Serialization problem when calling the backend
AppScript has a bit of a problem with serialization, and as this library attempts (poorly) to manage all the fields with js primitives, when you try to retrieve something from the backend, say a Date
, it will not pass anything.
Example
Let's say you have the following Order table
const orderTableConfig;
function initOrderTable(){
orderTableConfig = {
tableName: "ORDER",
historyTableName: "DELETED_ORDER",
fields : {
transaction_id: "number",
date_valid: "date",
date_arrived: "date",
completed: "boolean"
}
}
db.createTable(orderTableConfig)
}
initOrderTable();
console.log(db.putTableIntoDbContext(orderTableConfig));
If you wanted to get all the records of the table you would do something like this:
google.script.run
.withFailureHandler((err)=>{
Swal.fire("Ups!", "Something went wrong: err "+ err.message, "error")
})
.withSuccessHandler((response)=>{
console.log(response)
}).readStuffFromTable()
In fact, it wont return anything. It will print out null
or undefined
in the console. The reason being that the GoogleAppsScript Serialization Engine doesn't know how to handle Date()

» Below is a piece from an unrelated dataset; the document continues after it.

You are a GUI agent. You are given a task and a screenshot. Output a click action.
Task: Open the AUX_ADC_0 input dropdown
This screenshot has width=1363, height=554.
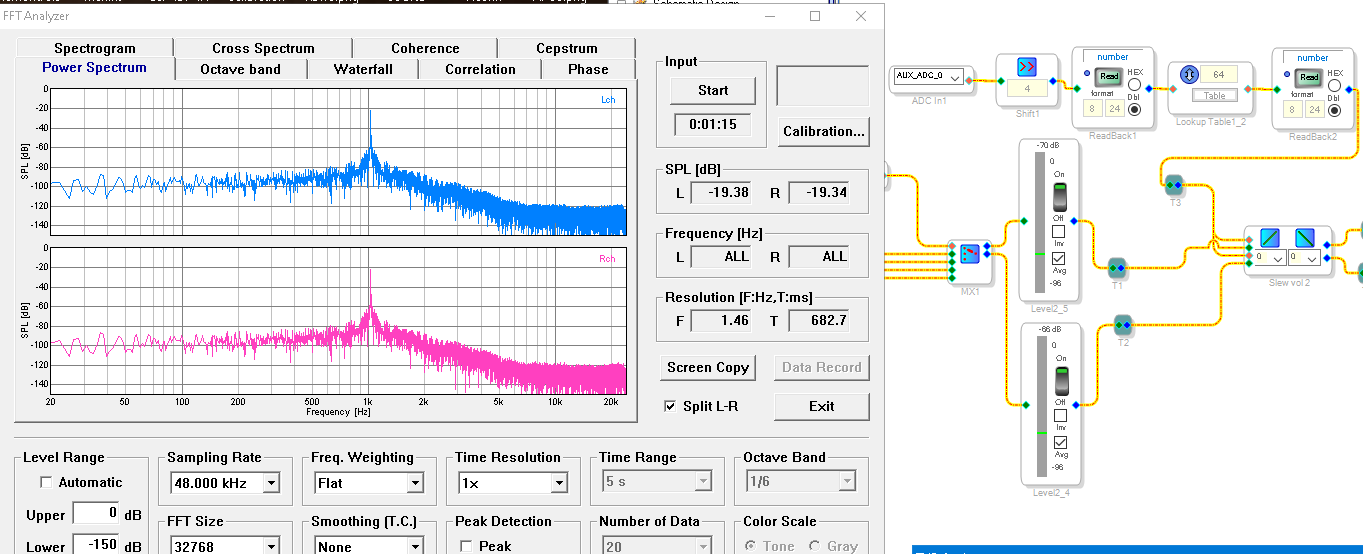(x=956, y=77)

types when returning them from a function call to the .gs
file.
The Workaround
Just return everything over a JSON.stringify(record)

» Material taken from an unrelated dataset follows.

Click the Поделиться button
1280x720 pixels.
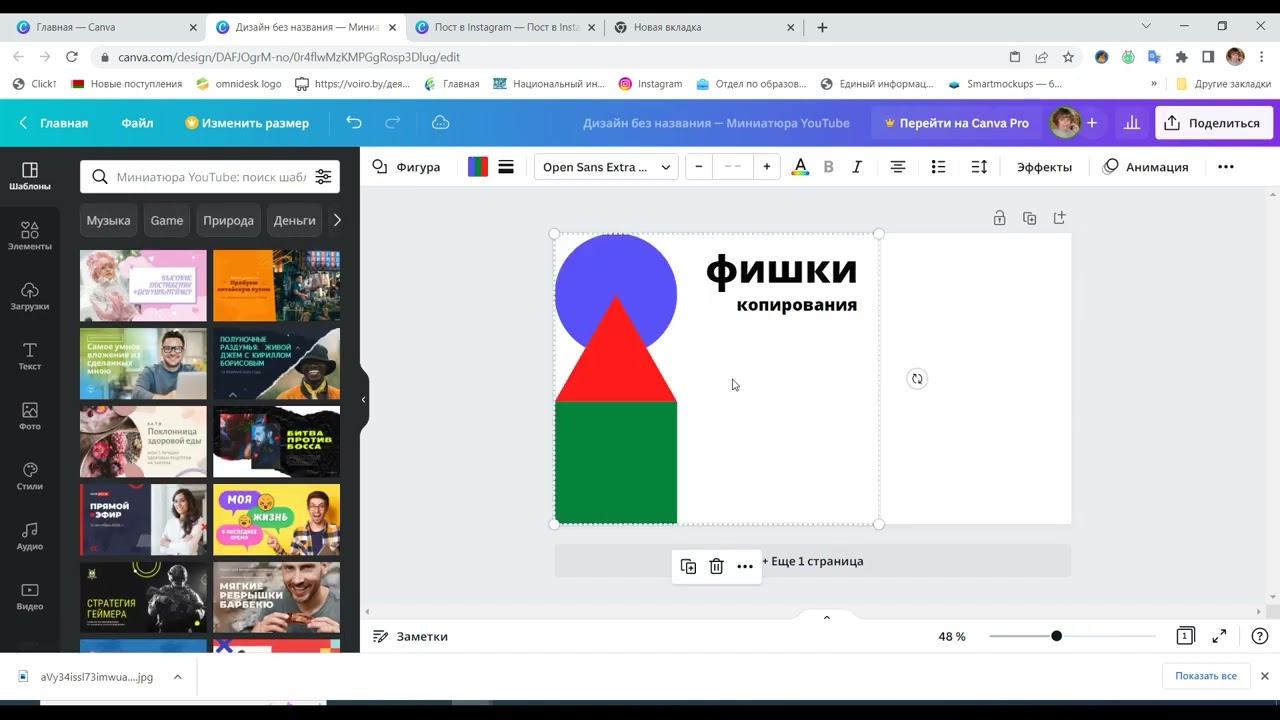(1212, 123)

, and the de-serialize it in the client JSON.parse(record)
.
The function then would look like this:
google.script.run
.withFailureHandler((err)=>{
Swal.fire("Ups!", "Something went wrong: err "+ err.message, "error")
})
.withSuccessHandler((response)=>{
response = JSON.parse(response)
console.log(response)
// { code: 200, message: [all yout data parsed]}
}).readStuffFromTable()
And yes this is inefficient, it's prone to errors and if don't properly catch all the exceptions that your code throws, prepare to be seing this all time classic
Uncaught SyntaxError: Unexpected token '}', "}" is not valid JSON
at JSON.parse (<anonymous>)
at <anonymous>:1:6
But hey, who did told you to use javascript
? if you wanted type-safety, better error management and 0 bloat in your code, you should have known better.
2. The way the tables are created
Whenever the library creates tables, it automatically includes two default columns at the beginning: [ID, DATE]. The library expects that any table included in the schema context also begins with these two columns in the sheet.
So, your sheet should look like this:
Why, you ask?
Well, i found those 2 fields to be pretty useful when using any of the CRUD operations on any table i was making, so i just put them as the default columns on every creation.
The important Bit
As those fields are the default and are expected you DO NOT have to declare them when creating the tableConfig objects.
Bad tableConfig:
orderTableConfig = {
tableName: "ORDER",
historyTableName: "DELETED_ORDER",
fields : {
id: "number", //shouldn't be here
date: "date", //shouldn't be here
transaction_id: "number",
date_valid: "date",
date_arrived: "date",
completed: "boolean"
}
}
Expected tableConfig
orderTableConfig = {
tableName: "ORDER",
historyTableName: "DELETED_ORDER",
fields : {
transaction_id: "number",
date_valid: "date",
date_arrived: "date",
completed: "boolean"
}
}
3. Beware of the SCREAMING_SNAKE_CASE_HEADERS
As mentioned, the library expects the [ID, DATE] fields to be the first two columns of any table. Additionally, it is important that the tables passed to the schema context adhere to the following conventions:
- The column headers must be in the first row of the sheet.
- All headers should be written in ALL_CAPS.
- Headers should use snake_case for naming (e.g.,
date_valid
,transaction_id
). - The
fields
object intableConfig
should follow the same order as the columns in the table.
These conventions ensure work as expected.